**Dataset entries**
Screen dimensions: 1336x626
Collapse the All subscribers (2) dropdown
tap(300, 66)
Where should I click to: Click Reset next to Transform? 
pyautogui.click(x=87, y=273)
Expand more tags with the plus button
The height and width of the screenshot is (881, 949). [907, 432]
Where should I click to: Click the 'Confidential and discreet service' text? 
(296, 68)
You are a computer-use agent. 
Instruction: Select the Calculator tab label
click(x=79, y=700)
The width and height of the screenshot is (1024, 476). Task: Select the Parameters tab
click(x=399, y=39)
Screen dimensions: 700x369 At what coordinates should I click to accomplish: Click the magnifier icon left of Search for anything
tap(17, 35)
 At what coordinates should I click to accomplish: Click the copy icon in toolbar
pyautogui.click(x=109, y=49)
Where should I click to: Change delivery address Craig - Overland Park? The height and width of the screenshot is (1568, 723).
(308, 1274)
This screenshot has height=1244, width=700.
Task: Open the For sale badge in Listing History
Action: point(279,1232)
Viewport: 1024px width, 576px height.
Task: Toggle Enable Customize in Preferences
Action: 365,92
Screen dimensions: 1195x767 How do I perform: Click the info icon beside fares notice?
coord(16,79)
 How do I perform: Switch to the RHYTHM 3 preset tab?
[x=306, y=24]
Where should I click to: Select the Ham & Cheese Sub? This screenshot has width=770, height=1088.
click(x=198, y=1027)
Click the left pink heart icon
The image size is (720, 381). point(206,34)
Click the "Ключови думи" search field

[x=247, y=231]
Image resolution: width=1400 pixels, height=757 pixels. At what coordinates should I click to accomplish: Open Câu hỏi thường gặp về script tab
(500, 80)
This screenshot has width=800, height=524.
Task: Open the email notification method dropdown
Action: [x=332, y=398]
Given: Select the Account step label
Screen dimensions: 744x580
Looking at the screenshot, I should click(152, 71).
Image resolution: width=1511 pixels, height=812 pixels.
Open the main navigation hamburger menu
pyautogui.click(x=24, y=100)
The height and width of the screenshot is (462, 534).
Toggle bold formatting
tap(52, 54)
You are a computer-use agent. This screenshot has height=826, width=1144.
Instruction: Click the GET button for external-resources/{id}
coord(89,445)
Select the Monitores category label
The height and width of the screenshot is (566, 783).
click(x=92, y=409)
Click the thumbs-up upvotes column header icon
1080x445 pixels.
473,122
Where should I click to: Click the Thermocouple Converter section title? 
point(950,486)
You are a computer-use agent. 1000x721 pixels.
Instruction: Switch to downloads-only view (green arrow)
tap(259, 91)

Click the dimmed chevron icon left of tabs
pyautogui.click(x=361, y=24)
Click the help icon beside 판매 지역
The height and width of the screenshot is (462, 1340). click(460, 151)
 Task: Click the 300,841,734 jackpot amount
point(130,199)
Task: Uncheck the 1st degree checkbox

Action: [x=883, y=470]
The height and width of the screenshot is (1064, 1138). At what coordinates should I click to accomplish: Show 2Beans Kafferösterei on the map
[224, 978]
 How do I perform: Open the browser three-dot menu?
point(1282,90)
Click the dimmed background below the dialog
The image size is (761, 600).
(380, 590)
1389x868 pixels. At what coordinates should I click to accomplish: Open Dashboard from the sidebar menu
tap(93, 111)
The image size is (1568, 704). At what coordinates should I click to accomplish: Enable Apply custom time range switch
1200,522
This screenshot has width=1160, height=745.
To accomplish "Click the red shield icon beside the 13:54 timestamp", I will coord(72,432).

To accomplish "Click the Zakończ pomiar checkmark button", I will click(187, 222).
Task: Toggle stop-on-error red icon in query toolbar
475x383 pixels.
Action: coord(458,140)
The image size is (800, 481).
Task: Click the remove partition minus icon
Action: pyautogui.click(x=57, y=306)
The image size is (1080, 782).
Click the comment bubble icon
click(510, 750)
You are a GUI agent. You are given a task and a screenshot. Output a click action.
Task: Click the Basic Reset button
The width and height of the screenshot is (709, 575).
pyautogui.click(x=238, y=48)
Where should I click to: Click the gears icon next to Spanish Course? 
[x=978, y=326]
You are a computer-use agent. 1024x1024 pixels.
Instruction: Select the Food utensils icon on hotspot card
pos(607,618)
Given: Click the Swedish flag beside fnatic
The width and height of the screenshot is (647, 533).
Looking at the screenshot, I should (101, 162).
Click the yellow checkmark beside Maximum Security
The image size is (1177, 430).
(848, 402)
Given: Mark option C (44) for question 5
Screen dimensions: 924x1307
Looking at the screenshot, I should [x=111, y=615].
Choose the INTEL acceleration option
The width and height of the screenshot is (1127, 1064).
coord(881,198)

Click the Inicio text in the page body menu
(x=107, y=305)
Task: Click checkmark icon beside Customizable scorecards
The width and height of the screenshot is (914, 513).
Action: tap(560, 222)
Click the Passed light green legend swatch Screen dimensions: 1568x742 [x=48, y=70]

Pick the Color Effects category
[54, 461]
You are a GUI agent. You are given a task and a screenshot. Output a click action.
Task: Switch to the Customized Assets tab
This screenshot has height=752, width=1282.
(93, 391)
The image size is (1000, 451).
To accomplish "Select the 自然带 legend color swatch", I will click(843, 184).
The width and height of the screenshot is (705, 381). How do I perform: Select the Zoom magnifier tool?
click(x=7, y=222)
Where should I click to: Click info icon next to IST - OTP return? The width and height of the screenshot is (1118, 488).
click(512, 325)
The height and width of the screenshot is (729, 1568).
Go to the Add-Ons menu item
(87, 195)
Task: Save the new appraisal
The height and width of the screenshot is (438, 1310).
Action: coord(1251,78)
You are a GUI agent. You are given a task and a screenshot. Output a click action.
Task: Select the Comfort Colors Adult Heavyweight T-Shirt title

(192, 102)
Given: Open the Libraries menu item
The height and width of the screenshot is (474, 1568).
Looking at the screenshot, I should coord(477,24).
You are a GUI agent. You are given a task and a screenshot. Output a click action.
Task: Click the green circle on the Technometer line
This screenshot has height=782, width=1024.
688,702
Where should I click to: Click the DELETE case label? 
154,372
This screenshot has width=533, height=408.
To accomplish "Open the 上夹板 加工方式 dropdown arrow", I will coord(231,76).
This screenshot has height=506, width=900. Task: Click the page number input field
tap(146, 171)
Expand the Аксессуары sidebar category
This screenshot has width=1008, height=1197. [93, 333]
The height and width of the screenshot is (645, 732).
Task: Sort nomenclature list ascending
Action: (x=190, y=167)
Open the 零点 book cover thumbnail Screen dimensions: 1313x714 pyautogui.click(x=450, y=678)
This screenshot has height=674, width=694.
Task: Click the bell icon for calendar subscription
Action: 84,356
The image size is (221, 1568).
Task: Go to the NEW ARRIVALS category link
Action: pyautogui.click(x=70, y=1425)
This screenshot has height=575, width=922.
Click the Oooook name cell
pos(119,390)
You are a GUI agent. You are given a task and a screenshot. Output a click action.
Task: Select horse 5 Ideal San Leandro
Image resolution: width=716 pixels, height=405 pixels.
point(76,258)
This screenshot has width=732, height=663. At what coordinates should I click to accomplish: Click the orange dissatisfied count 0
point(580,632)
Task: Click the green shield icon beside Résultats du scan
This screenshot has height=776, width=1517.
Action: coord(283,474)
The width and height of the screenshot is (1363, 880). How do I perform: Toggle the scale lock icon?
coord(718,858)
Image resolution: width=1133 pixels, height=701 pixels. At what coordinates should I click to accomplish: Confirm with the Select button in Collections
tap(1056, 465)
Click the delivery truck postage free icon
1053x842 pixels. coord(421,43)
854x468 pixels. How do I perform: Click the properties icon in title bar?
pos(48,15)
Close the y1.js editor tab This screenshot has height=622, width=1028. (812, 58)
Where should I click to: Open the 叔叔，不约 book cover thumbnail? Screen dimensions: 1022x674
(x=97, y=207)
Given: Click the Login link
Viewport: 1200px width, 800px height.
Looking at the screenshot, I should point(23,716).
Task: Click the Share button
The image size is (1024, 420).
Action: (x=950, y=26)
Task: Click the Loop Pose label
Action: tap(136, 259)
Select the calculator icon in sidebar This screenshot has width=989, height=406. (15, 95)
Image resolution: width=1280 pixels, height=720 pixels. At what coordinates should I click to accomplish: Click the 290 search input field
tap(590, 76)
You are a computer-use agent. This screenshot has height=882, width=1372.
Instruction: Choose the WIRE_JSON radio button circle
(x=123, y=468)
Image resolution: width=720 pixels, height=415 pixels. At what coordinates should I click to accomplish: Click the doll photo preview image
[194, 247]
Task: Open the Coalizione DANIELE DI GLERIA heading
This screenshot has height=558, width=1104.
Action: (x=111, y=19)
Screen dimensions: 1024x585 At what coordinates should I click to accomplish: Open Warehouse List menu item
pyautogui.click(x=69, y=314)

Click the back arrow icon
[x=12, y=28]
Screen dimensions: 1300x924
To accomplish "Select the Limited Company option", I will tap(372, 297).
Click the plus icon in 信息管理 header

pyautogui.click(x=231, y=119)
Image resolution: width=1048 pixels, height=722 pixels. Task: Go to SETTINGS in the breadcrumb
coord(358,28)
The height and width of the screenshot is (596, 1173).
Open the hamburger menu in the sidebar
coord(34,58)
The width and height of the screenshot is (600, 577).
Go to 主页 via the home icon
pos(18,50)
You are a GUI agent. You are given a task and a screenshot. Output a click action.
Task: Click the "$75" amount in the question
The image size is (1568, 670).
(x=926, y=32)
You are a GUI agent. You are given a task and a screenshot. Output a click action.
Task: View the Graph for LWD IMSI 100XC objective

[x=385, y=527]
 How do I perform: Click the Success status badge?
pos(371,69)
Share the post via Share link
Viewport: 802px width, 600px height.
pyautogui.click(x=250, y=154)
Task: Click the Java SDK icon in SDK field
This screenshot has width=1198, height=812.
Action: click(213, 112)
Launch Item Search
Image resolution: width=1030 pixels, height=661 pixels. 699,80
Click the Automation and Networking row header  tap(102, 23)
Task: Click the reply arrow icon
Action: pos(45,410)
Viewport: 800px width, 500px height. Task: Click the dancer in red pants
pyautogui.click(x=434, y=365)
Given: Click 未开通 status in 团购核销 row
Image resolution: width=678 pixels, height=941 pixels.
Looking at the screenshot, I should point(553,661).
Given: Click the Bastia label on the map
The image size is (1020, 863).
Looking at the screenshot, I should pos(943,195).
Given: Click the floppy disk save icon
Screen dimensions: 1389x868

**Aim of the task**
Copy each line containing the word "computer" from the data.

**Your solution**
You are a computer-use agent. 
You are a computer-use agent. This screenshot has height=826, width=1144.
You are a computer-use agent. 1000x721 pixels.
You are a computer-use agent. 1024x1024 pixels.
You are a computer-use agent. This screenshot has height=882, width=1372.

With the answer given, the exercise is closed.